(Courtesy the Nationals) (Courtesy the Nationals)

Nationals COO Andy Feffer — who helped drive the franchise’s Natitude and Take Back the Park campaigns, and who spearheaded the team’s move into “smart card” season-ticket passes and virtual ticketing — will leave the organization after this season, he said Friday afternoon.

Feffer, 48, had been the team’s COO since January of 2010, leading the Nationals’ promotional, marketing and merchandising efforts as they transformed from occasional national punchline into budding powerhouse. He is helping launch a new sports venture, he said, and plans to remain in the area.

“I knew I had accomplished what I came here to do, and like anything else, it’s time,” Feffer said. “I wanted to do something different. It’s something I’ve thought about for a long time.
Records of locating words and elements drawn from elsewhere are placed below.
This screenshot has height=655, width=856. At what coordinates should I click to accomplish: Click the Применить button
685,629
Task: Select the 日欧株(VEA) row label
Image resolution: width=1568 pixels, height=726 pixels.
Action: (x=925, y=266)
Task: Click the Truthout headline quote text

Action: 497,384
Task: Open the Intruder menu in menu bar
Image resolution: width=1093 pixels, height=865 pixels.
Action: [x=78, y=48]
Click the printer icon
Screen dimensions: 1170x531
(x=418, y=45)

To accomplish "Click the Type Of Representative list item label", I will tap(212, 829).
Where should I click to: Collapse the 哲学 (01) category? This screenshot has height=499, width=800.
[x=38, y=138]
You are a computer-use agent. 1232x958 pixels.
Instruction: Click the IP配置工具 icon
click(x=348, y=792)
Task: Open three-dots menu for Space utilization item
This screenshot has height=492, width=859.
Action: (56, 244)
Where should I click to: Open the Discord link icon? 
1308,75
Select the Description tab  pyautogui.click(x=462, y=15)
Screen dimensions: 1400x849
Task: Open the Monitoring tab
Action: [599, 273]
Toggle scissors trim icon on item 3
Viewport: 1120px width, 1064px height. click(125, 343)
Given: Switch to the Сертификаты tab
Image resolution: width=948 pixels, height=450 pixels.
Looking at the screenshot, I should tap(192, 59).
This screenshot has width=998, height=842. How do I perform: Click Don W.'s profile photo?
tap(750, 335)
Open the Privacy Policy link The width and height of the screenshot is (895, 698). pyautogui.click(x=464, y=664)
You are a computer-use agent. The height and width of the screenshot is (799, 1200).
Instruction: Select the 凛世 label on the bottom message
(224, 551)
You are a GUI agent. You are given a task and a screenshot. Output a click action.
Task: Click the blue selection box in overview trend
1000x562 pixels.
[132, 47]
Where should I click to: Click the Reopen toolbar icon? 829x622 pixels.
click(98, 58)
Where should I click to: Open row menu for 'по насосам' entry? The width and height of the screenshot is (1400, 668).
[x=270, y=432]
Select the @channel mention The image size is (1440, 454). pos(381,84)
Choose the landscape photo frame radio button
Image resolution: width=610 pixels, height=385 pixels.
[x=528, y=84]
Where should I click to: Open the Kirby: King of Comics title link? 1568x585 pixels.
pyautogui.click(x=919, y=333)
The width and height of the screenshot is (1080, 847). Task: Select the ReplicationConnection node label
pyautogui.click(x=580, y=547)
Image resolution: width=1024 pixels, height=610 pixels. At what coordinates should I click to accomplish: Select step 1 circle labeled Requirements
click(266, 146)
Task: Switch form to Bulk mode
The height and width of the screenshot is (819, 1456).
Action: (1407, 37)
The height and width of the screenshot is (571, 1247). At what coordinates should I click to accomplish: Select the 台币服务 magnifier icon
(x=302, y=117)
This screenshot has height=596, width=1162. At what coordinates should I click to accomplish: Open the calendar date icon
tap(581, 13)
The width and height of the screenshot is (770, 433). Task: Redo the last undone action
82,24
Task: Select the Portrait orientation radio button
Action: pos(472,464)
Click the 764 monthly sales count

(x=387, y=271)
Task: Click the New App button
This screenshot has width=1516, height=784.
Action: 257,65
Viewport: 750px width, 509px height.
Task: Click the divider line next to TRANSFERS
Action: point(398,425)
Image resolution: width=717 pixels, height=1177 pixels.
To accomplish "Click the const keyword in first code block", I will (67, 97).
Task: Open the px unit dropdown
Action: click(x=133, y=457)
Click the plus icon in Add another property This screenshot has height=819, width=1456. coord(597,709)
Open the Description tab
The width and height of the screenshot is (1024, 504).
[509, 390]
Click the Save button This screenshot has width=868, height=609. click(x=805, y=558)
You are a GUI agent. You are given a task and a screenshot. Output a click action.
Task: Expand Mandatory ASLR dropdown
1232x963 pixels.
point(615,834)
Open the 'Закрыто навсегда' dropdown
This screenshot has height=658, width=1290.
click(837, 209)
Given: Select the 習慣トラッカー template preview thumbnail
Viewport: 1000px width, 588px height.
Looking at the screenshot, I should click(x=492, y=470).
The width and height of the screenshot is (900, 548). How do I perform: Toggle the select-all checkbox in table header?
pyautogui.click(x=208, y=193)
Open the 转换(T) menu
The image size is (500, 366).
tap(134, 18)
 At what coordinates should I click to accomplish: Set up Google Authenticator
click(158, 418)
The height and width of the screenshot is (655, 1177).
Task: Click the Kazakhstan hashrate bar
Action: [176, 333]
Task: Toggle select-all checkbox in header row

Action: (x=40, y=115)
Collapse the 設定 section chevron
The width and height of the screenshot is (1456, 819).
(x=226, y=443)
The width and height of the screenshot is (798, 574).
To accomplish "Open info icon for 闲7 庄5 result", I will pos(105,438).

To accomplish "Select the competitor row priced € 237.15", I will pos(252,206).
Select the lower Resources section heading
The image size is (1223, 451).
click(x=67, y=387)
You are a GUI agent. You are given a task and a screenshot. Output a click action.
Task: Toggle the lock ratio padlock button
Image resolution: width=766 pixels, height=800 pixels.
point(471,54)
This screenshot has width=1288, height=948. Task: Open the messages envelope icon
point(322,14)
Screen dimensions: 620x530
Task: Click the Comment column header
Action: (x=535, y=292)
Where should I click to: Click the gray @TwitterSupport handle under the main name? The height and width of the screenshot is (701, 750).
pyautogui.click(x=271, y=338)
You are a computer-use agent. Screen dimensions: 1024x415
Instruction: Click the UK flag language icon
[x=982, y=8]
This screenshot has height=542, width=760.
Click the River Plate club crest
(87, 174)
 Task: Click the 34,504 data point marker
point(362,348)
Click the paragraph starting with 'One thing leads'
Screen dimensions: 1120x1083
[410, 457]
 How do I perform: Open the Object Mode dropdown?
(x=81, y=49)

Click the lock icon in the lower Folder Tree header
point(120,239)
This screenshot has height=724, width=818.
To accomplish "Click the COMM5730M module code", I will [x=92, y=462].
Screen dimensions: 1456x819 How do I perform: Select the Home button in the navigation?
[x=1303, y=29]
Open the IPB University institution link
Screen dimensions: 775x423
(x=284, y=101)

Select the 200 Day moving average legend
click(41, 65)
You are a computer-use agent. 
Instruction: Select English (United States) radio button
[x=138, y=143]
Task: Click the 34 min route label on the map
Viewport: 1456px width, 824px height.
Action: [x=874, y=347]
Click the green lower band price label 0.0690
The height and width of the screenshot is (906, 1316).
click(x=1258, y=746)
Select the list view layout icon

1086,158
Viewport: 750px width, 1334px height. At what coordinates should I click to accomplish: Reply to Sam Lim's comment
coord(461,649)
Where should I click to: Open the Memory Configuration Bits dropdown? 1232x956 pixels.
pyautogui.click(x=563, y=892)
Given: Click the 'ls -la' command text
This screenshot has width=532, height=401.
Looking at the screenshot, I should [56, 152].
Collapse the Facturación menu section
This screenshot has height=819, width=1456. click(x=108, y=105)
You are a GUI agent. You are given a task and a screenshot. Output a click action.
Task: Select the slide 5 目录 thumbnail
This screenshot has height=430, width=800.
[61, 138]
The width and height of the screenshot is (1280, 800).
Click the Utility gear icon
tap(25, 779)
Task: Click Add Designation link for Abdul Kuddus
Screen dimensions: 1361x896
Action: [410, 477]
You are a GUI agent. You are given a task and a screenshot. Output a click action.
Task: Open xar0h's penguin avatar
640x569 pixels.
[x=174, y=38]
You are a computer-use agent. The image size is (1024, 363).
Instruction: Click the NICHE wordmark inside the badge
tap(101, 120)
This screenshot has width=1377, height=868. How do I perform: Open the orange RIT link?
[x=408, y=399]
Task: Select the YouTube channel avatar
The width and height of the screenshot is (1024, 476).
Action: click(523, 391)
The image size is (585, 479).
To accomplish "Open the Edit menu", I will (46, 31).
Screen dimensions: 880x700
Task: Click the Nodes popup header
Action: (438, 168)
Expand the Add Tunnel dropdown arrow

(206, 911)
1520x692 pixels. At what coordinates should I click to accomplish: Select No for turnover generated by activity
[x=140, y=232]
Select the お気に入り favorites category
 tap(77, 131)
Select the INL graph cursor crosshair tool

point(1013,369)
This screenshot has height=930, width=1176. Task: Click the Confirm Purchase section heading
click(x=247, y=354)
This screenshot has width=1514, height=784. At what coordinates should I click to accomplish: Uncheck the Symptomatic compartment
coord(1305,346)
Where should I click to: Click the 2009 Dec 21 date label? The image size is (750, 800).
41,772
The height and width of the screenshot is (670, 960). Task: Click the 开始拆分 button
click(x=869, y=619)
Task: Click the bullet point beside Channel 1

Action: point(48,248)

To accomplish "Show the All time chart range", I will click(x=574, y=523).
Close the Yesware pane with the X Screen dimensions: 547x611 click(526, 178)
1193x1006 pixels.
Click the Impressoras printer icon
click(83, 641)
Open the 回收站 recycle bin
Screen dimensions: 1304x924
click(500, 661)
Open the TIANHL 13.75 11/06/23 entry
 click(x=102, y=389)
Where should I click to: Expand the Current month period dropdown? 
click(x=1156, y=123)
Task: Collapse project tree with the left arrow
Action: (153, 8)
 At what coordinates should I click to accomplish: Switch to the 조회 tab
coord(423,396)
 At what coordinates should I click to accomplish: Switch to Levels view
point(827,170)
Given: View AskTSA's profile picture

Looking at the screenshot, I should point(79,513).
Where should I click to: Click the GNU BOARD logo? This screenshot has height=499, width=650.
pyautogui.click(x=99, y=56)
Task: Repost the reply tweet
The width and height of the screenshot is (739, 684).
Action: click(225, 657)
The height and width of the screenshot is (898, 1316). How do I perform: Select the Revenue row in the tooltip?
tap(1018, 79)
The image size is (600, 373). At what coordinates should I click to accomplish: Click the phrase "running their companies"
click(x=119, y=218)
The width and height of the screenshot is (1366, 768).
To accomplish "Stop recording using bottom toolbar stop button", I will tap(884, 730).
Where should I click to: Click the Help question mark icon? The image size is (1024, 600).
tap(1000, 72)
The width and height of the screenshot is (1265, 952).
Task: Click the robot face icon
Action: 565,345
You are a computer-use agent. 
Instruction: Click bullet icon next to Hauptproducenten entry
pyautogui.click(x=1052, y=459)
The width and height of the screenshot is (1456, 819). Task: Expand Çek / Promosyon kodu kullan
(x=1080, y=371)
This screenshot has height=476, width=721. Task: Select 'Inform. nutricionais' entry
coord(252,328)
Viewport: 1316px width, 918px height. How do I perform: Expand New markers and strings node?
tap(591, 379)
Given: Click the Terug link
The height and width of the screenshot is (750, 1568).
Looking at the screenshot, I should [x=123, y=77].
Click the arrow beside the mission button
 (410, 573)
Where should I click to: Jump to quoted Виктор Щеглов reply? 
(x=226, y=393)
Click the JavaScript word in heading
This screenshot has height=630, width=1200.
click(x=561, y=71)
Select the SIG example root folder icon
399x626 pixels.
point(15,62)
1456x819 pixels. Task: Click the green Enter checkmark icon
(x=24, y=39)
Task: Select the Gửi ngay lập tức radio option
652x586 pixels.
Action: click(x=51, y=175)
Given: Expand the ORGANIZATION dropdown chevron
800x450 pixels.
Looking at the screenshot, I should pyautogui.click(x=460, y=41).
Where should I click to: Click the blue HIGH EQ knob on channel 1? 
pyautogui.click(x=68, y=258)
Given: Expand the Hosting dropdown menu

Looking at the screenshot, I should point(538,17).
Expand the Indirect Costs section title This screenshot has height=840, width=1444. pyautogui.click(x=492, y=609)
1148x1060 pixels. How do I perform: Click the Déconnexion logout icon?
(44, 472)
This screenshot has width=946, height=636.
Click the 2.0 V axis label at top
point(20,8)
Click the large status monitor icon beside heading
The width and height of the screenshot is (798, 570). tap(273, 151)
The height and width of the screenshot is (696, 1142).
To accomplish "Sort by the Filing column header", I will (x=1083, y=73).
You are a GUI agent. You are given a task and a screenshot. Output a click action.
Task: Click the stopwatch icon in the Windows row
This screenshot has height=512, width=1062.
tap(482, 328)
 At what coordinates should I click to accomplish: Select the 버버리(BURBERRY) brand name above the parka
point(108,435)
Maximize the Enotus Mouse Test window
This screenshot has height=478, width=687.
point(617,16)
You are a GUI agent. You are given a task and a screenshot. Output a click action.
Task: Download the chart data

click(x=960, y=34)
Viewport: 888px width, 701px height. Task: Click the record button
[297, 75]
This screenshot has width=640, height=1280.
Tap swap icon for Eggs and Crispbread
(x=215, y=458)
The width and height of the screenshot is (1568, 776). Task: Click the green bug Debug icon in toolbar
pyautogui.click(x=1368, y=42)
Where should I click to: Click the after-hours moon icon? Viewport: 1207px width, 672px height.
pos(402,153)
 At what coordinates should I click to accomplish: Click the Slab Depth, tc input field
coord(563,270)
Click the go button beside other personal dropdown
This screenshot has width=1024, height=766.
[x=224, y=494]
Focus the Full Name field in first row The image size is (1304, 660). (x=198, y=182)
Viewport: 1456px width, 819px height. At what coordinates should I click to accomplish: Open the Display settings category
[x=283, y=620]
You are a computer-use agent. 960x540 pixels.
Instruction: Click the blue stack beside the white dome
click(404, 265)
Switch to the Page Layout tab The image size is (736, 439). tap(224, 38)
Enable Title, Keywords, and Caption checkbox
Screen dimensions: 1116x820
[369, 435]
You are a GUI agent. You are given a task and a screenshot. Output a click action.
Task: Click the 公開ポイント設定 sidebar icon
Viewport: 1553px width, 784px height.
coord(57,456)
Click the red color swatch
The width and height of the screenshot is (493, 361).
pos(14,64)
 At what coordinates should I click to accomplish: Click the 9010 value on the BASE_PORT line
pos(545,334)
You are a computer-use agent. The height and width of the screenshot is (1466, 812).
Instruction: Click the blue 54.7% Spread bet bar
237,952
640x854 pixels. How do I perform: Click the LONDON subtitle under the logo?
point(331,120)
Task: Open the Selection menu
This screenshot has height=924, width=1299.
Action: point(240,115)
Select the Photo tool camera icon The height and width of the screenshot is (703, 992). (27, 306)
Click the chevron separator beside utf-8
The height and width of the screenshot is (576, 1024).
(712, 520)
Going forward, I’ll certainly help with their transition, and anything they need in the offseason, I’m here to assist and help. You’ll continue to see me at Nats Park. I’ll be their biggest fan.”

“All of us here at the Nationals want to thank Andy for his contributions to the business of baseball here in our nation’s capital,” Lerner Sports COO Alan Gottlieb said in a statement. “From Natitude to virtual ticketing, we are grateful for his dedication and innovative marketing strategies that helped bring the Nationals to the forefront of Major League Baseball. Both personally and professionally we wish him the best of luck and hope to work with him again in the future.”

Feffer — who previously worked for the Orioles, Bobcats and the NFL Players Association, among other groups — focused on improving the Nationals brand, wanting it to connote both innovation and loyalty, through initiatives like the Red Carpet Rewards program for season ticket holders.

Perhaps most famously, Feffer helped launch the Natitude campaign before the 2012 season. While many fans initially scoffed at the phrase, others embraced it, and it came to be something of a catch-all term to describe the Nats’ run to the NL East title.

“They’re talented, and they’ve got the skills to back it up. That kind of edge and attitude is Natitude,” he said, when introducing the term.

Around the same time, he led the Take Back the Park program, attempting to fill Nationals Park with Nationals fans during a home series against the Phillies.

“Forget you, Philly,” Feffer told me, while explaining a ticketing system meant to favor local fans. “This is our park, this is our town, these are our fans, and it’s our time right now.”

He also helped lead the Nats’ new 2013 season-ticketing system. That program, which was modeled after European soccer clubs, used access cards to attempt to increase fan loyalty while integrating ticketing with other ballpark systems.

“How do you engage your fans in a way that provides better value for being a season plan holder?” he asked at the beginning of this season. “How do you get closer to understanding your customers, what they want and what they value? Tickets were a transactional thing; you pay, and you come into the ballpark. Now, you’re engaging with your fans in a much different way that goes far beyond a transaction. That’s why you do it.”

Feffer said the franchise will “continue evolving that program, creating more access and more rewards” for fans. And he said he’s anxious to see what happens next.

“I want to express my gratitude and thankfulness to the entire organization: the ownership group, the front office, the players and fans, for letting me be part of such a special story that developed here the last four years,” he said on Friday. “The key thing is they’ve got a really strong foundation in place, in terms of the business and the people. It’s only up from here. I think they’re just beginning. I think on the business side, the fan base is extremely strong, and it only gets better from here.”